Alice Henneman, MS, RDN, UNL Extension in Lancaster County
Something sweet and creamy is a nice finish to a meal. The calories, however, can add up fast if our desserts contain too much sugar and fat. One option is to have a smaller portion of dessert. Another option is to include some of the foods we're supposed to be eating anyway in our desserts! Use brown rice in this recipe for Pineapple Rice Bake for added fiber and nutrients. The pineapple adds a nice touch of sweetness to this dish!
Pineapple Rice Bake
Serving Size: 1/6 of recipe
Yield: 6 servings
- 4 eggs
- 1 cup milk
- 1/2 cup sugar
- 1 can (8 ounce) pineapple, crushed, undrained
- 1/2 teaspoon cinnamon (optional)
- 1/2 teaspoon nutmeg (optional)
- 1 teaspoon vanilla
- 3 cups cooked rice
1. Preheat oven to 350 degrees. Lightly coat an oven safe, 2 quart casserole dish with nonstick spray or oil.

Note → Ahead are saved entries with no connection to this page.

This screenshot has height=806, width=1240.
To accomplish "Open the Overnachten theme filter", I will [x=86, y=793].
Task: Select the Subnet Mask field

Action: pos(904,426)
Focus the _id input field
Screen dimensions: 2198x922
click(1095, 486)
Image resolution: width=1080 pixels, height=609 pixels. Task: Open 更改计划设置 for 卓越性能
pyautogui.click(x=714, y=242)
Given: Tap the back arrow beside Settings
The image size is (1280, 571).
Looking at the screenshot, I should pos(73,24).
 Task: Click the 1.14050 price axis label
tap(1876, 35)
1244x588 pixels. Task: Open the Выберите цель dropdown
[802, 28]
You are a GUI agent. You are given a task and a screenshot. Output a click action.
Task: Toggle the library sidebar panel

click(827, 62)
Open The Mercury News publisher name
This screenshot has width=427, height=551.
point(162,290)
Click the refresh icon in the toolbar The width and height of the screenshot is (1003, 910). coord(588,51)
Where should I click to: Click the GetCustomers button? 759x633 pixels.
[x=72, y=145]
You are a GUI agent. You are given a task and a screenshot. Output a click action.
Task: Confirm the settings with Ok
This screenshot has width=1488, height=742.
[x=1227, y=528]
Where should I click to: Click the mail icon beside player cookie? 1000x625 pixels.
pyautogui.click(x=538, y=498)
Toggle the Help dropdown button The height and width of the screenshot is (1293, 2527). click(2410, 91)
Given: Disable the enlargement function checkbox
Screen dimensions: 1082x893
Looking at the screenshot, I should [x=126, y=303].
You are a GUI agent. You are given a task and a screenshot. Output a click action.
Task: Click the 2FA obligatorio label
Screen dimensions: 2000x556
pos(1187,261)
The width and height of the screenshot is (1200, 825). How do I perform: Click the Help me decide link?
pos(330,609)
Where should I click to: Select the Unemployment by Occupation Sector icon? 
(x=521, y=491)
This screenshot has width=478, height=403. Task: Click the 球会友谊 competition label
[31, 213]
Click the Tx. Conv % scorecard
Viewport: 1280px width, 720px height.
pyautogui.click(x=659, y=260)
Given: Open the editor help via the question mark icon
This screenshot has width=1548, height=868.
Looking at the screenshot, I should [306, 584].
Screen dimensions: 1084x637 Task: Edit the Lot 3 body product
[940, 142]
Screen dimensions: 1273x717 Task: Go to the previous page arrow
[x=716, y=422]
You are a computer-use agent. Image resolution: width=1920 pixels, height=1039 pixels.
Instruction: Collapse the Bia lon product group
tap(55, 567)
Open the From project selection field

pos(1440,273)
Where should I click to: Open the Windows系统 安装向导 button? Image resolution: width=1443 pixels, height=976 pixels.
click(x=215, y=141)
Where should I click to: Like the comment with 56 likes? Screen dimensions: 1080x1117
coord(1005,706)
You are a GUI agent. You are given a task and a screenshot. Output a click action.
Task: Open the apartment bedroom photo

2. In a large mixing bowl, beat together eggs, milk and sugar.
3. Add undrained crushed pineapple, cinnamon, nutmeg and vanilla.
4. Stir in cooked rice. Pour into prepared casserole dish.
5. Bake for 50 to 60 minutes or until a knife inserted in center of pudding comes out clean.
Source: Adapted from: Montana Extension Nutrition Education Program, Website Recipes, Montana State University Extension Service.
Nutrition Facts per a serving of 1/6 of recipe: Calories, 260; Total Fat, 4g; Saturated Fat, 1.5g; Trans Fat, 0g; Cholesterol, 145mg; Sodium, 70mg; Total Carbohydrate, 47g; Dietary Fiber, 1g; Sugars, 25g; Protein, 8g; Vitamin A, 6% DV; Calcium, 8% DV; Vitamin C, 6% DV; Iron, 10% DV; DV (Daily Values) are based on a 2,000 calorie diet. Your daily values may be higher or lower, depending on your calorie needs.
- Refrigerate custard-type foods (like this recipe) before they've been at room temperature two hours TOTAL time.
- Avoid overcooking eggs in custard-type dishes AND assure safety by using a food thermometer. Overcooking may cause a curdled or weeping custard. To determine doneness in egg dishes such as quiche, casseroles, strata, etc. the center of the mixture should reach 160 degrees F when measured with a food thermometer. At this temperature, the very center of a custard pie may still be slightly liquid; however, the heat retained in the mixture will cause it to continue cooking and to set after removal from the oven. You may need to insert the thermometer at an angle to assure enough of thermometer reaches into the food to measure the temperature.
Sarah Phillips, of Baking911 notes a custard pie is done when the liquid area in the center of the pie is smaller than a quarter. This is why you may see the recommendation to insert a metal knife near the center to check if it comes out clean.